> WHAT THE TASK REQUIRES: Repeat the lines from the one containing "For every named" through the one containing "Orangia AB [link] (812, 427)", both included, with "Playkanaler" renamed to "Spelkanaler" and everything else left the same.

> ENTRIES:
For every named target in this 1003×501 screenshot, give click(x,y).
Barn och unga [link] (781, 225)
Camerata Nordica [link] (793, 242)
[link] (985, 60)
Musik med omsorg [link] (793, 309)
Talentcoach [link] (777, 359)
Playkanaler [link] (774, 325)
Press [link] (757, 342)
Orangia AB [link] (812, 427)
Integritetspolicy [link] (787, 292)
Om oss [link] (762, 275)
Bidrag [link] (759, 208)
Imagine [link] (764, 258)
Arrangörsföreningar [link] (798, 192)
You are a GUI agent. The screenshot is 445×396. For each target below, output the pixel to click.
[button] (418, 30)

---

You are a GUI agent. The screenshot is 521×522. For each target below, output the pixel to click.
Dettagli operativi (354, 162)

> FULL SOLUTION:
For every named target in this 1003×501 screenshot, give click(x,y).
Barn och unga [link] (781, 225)
Camerata Nordica [link] (793, 242)
[link] (985, 60)
Musik med omsorg [link] (793, 309)
Talentcoach [link] (777, 359)
Spelkanaler [link] (774, 325)
Press [link] (757, 342)
Orangia AB [link] (812, 427)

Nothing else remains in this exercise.